What you will do -> Please repeat the lines below, exactly and only, from the one that holds "Toggle whitespace display" through the one that holds "Task: Click the plus".

Excerpted records ->

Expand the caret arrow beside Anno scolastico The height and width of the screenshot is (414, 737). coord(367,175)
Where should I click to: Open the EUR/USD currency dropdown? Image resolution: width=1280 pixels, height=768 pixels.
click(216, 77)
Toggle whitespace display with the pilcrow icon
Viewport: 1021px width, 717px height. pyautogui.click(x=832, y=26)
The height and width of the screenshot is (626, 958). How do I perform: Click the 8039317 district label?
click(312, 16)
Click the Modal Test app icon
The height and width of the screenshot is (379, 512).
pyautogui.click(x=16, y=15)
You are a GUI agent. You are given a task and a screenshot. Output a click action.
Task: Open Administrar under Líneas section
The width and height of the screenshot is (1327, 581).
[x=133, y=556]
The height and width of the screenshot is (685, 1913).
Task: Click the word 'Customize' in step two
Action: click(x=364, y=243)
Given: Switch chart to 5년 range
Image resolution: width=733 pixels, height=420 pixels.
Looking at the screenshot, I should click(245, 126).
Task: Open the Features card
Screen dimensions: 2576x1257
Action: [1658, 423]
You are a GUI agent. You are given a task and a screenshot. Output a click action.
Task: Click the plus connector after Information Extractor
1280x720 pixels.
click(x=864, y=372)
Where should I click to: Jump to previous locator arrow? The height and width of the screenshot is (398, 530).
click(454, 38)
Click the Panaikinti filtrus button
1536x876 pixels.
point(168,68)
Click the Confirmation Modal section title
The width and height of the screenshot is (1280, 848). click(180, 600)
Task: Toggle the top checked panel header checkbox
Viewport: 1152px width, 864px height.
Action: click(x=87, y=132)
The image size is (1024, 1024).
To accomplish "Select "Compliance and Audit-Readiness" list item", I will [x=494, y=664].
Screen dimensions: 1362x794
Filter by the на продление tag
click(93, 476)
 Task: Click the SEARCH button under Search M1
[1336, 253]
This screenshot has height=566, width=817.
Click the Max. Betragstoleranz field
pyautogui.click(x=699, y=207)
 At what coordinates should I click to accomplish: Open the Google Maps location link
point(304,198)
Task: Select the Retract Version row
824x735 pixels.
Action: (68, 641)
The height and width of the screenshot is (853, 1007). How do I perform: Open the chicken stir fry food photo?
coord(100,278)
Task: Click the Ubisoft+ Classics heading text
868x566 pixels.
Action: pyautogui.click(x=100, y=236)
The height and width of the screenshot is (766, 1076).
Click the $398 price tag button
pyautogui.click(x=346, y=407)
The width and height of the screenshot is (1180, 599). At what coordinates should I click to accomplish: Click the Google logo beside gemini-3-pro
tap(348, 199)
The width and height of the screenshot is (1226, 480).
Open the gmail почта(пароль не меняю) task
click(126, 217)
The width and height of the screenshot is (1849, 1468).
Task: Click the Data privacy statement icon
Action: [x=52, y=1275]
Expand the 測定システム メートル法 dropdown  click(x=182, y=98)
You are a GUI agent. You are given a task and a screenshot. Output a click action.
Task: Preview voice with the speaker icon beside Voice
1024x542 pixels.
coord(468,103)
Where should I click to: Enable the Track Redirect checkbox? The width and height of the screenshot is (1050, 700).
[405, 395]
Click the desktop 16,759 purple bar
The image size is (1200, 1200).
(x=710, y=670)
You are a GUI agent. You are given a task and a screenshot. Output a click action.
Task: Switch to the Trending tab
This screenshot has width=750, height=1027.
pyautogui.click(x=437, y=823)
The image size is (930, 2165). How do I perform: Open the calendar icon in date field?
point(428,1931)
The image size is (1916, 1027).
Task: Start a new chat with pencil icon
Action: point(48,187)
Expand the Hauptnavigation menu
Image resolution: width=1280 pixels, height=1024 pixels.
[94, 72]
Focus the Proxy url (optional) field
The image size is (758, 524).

Worked solution ->
Toggle whitespace display with the pilcrow icon
Viewport: 1021px width, 717px height. pyautogui.click(x=832, y=26)
The height and width of the screenshot is (626, 958). How do I perform: Click the 8039317 district label?
click(312, 16)
Click the Modal Test app icon
The height and width of the screenshot is (379, 512).
pyautogui.click(x=16, y=15)
You are a GUI agent. You are given a task and a screenshot. Output a click action.
Task: Open Administrar under Líneas section
The width and height of the screenshot is (1327, 581).
[x=133, y=556]
The height and width of the screenshot is (685, 1913).
Task: Click the word 'Customize' in step two
Action: click(x=364, y=243)
Given: Switch chart to 5년 range
Image resolution: width=733 pixels, height=420 pixels.
Looking at the screenshot, I should click(245, 126).
Task: Open the Features card
Screen dimensions: 2576x1257
Action: [1658, 423]
You are a GUI agent. You are given a task and a screenshot. Output a click action.
Task: Click the plus connector after Information Extractor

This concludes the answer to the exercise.